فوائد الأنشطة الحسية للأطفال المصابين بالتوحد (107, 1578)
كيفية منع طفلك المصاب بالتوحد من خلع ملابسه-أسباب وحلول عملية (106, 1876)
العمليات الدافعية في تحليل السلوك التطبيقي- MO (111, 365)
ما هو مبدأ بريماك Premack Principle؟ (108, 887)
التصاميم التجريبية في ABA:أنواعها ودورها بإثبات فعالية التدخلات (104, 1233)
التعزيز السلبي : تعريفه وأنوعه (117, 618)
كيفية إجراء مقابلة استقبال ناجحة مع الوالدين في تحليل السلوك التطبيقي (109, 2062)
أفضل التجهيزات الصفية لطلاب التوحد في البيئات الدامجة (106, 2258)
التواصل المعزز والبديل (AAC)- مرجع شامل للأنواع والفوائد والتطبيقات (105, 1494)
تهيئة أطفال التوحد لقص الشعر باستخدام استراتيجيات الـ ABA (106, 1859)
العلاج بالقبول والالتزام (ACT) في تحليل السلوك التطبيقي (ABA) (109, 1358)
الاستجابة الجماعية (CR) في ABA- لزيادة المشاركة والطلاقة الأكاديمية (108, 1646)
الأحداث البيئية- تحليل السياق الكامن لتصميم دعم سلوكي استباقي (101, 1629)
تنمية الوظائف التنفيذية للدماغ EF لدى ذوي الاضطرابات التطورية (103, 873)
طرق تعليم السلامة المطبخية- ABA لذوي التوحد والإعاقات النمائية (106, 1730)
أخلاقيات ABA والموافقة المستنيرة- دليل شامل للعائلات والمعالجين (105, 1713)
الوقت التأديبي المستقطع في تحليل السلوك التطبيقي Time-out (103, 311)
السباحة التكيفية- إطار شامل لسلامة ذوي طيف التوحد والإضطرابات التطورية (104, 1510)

☆ ☆ ☆ ☆ ☆

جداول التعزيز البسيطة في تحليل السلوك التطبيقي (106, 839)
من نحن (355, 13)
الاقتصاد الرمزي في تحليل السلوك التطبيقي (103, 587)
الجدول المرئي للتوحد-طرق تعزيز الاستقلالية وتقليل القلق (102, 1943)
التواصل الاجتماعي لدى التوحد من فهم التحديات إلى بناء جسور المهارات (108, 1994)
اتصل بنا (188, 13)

☆ ☆ ☆ ☆ ☆

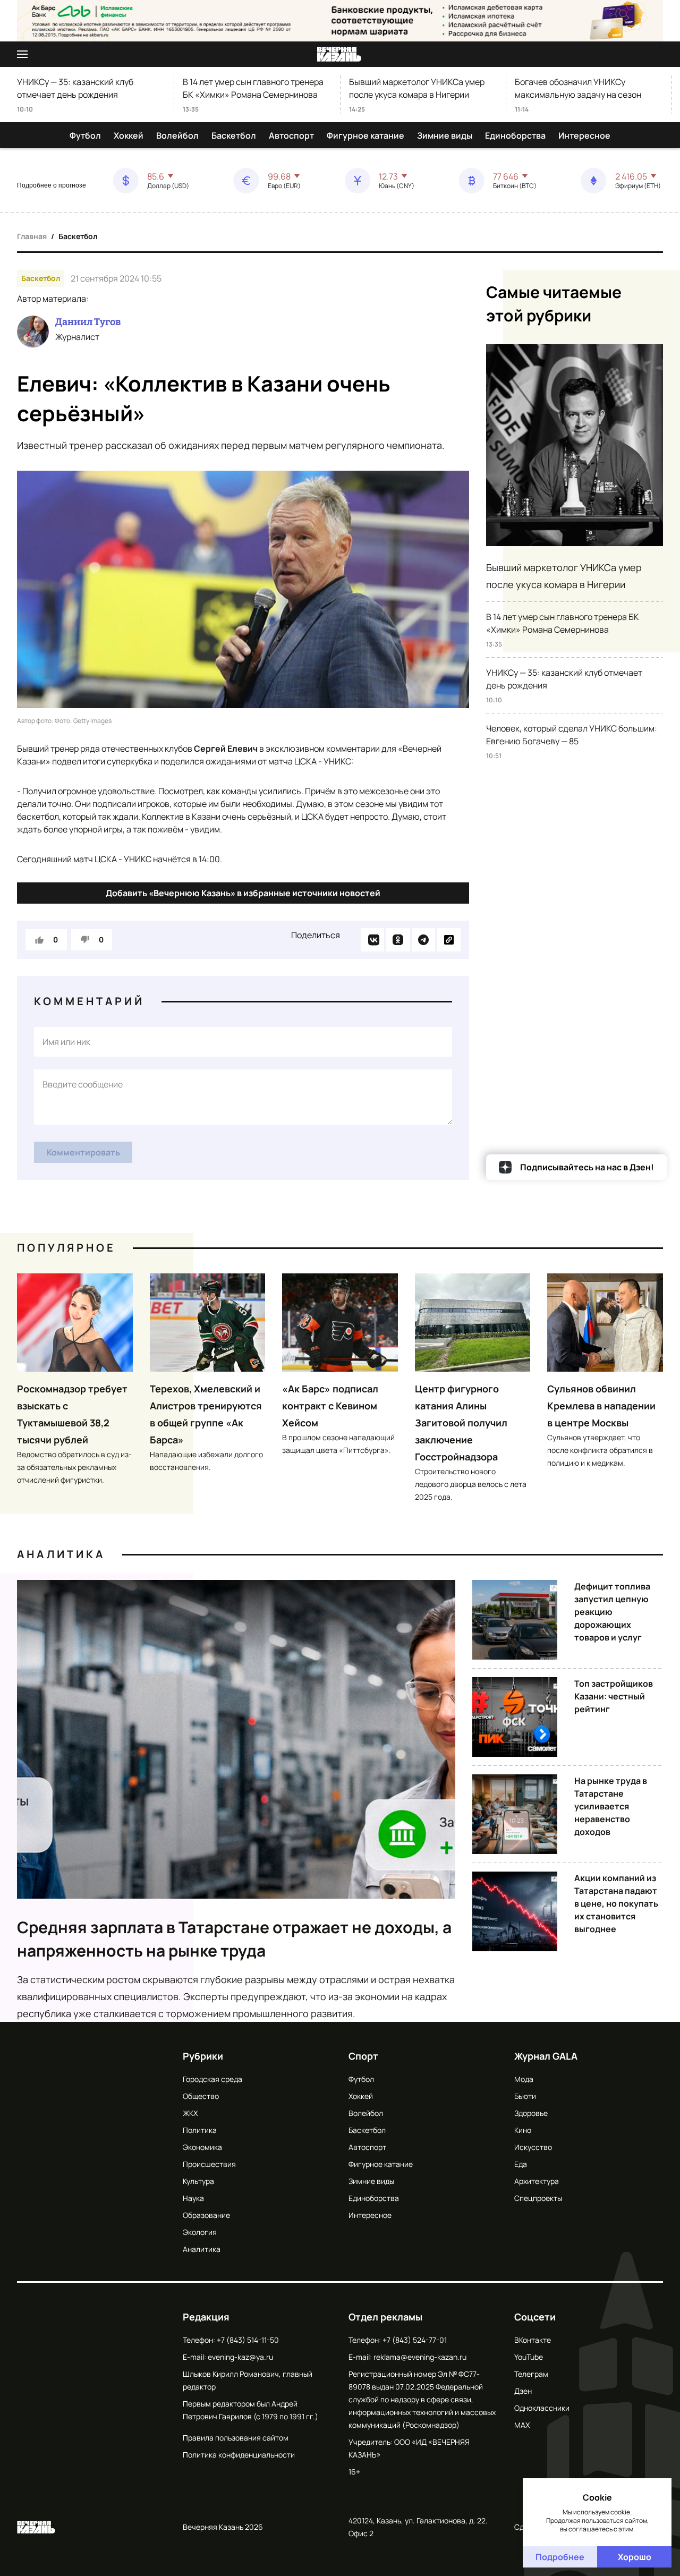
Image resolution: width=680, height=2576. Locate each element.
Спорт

☆ ☆ ☆ ☆ ☆

- [WORK INSTRUCTIONS] Starting with the line with "فوائد الأنشطة الحسية" above and going on through the line with "الوقت التأديبي المستقطع", transcribe every line exactly, both ends included, and add nothing.

- [ANSWER SPACE]
فوائد الأنشطة الحسية للأطفال المصابين بالتوحد (107, 1578)
كيفية منع طفلك المصاب بالتوحد من خلع ملابسه-أسباب وحلول عملية (106, 1876)
العمليات الدافعية في تحليل السلوك التطبيقي- MO (111, 365)
ما هو مبدأ بريماك Premack Principle؟ (108, 887)
التصاميم التجريبية في ABA:أنواعها ودورها بإثبات فعالية التدخلات (104, 1233)
التعزيز السلبي : تعريفه وأنوعه (117, 618)
كيفية إجراء مقابلة استقبال ناجحة مع الوالدين في تحليل السلوك التطبيقي (109, 2062)
أفضل التجهيزات الصفية لطلاب التوحد في البيئات الدامجة (106, 2258)
التواصل المعزز والبديل (AAC)- مرجع شامل للأنواع والفوائد والتطبيقات (105, 1494)
تهيئة أطفال التوحد لقص الشعر باستخدام استراتيجيات الـ ABA (106, 1859)
العلاج بالقبول والالتزام (ACT) في تحليل السلوك التطبيقي (ABA) (109, 1358)
الاستجابة الجماعية (CR) في ABA- لزيادة المشاركة والطلاقة الأكاديمية (108, 1646)
الأحداث البيئية- تحليل السياق الكامن لتصميم دعم سلوكي استباقي (101, 1629)
تنمية الوظائف التنفيذية للدماغ EF لدى ذوي الاضطرابات التطورية (103, 873)
طرق تعليم السلامة المطبخية- ABA لذوي التوحد والإعاقات النمائية (106, 1730)
أخلاقيات ABA والموافقة المستنيرة- دليل شامل للعائلات والمعالجين (105, 1713)
الوقت التأديبي المستقطع في تحليل السلوك التطبيقي Time-out (103, 311)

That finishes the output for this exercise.